►

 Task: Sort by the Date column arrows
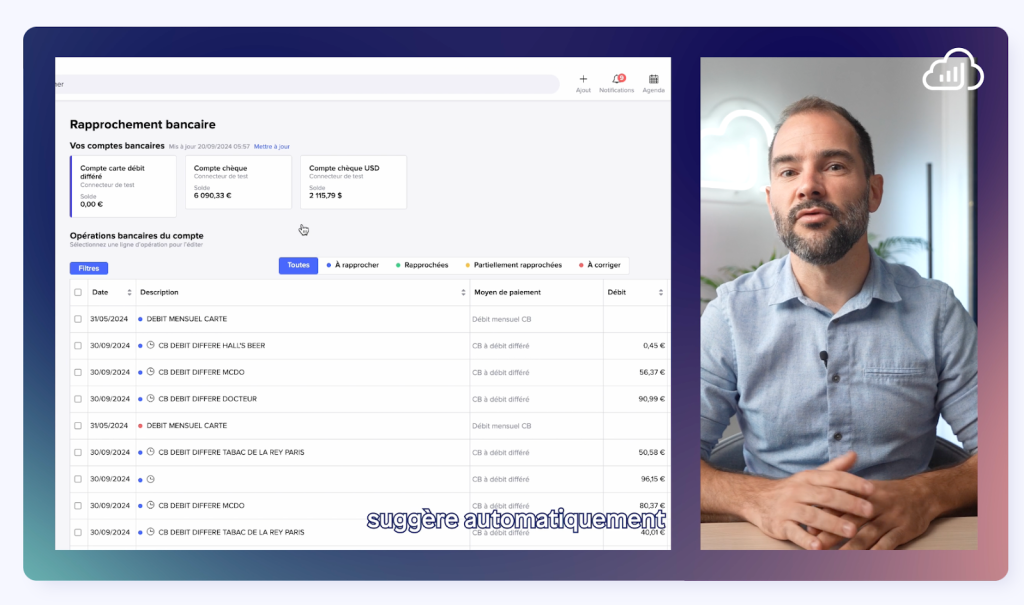tap(129, 293)
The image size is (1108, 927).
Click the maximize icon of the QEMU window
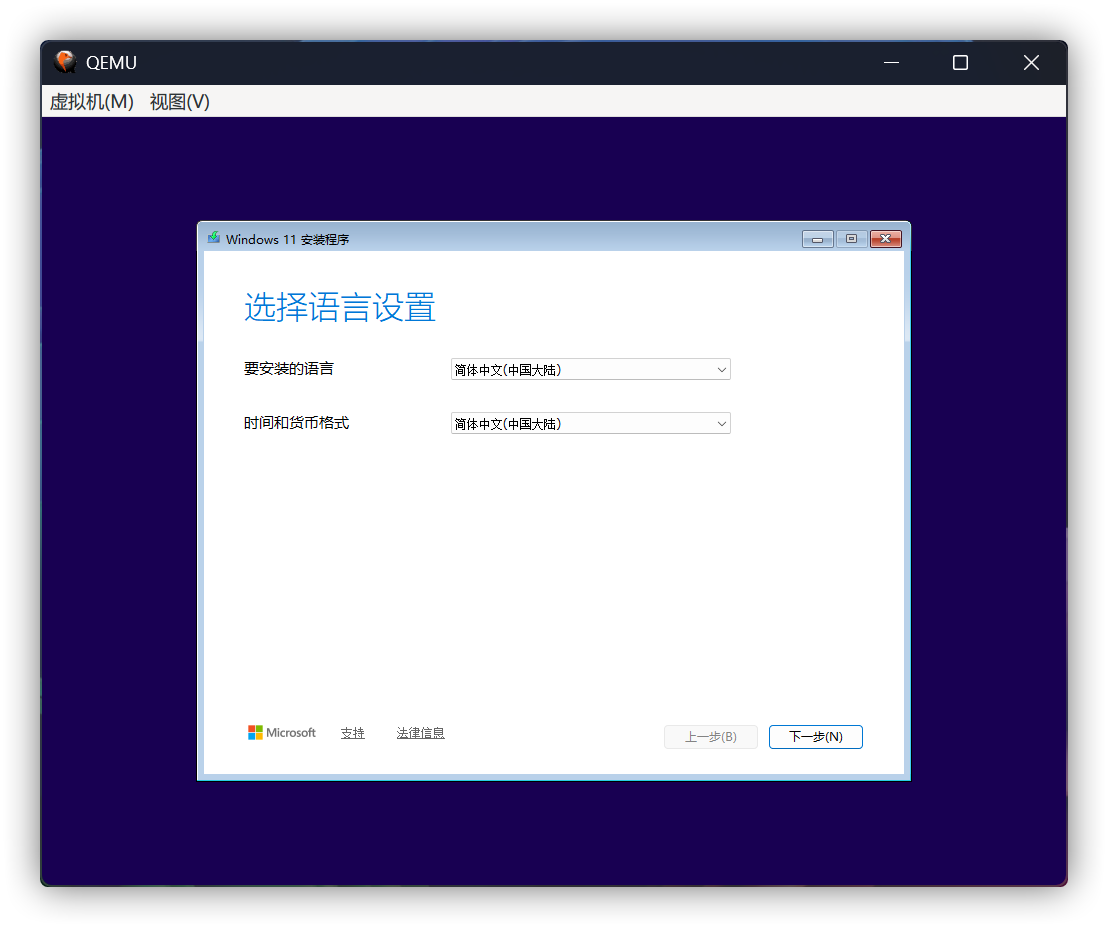point(960,62)
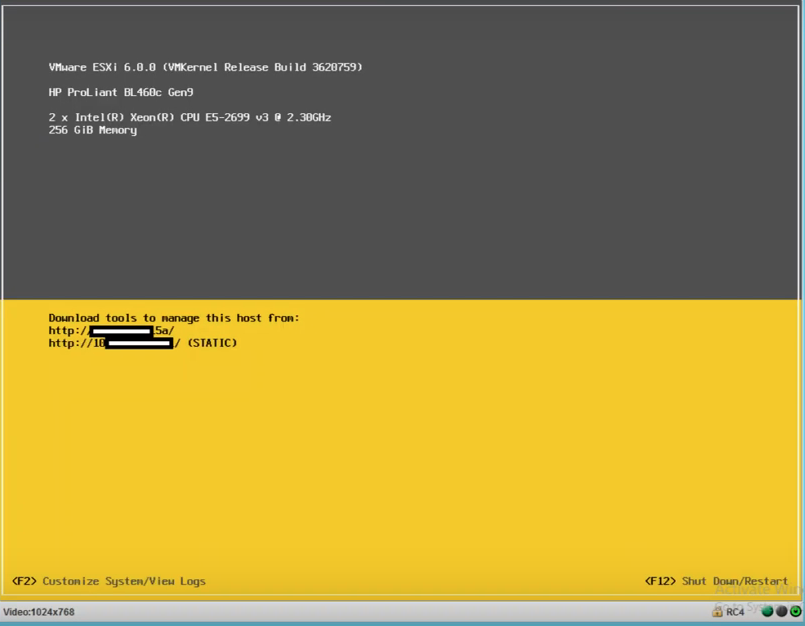Click the <F2> key label
The width and height of the screenshot is (805, 626).
click(24, 581)

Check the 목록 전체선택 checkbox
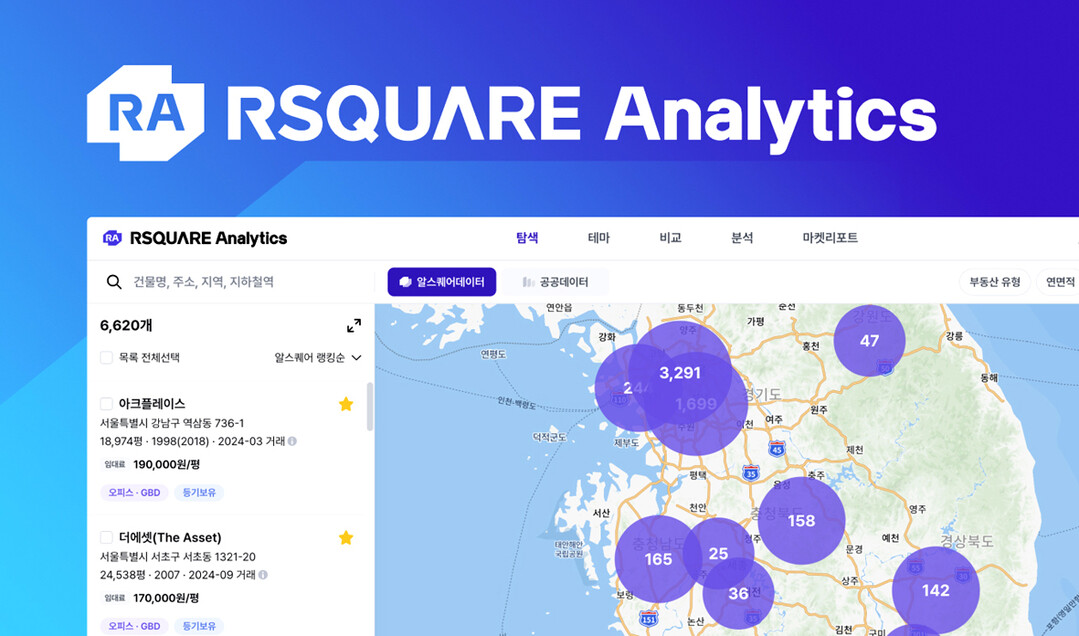pyautogui.click(x=106, y=357)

◄

**EXERCISE**
When an image appears in the data, skip it and output the rest exactly.

**TASK ANSWER**
 Task: Sort by the Date column arrows
tap(129, 293)
The image size is (1108, 927).
Click the maximize icon of the QEMU window
point(960,62)
Click the <F2> key label
The width and height of the screenshot is (805, 626).
click(24, 581)

Check the 목록 전체선택 checkbox
pyautogui.click(x=106, y=357)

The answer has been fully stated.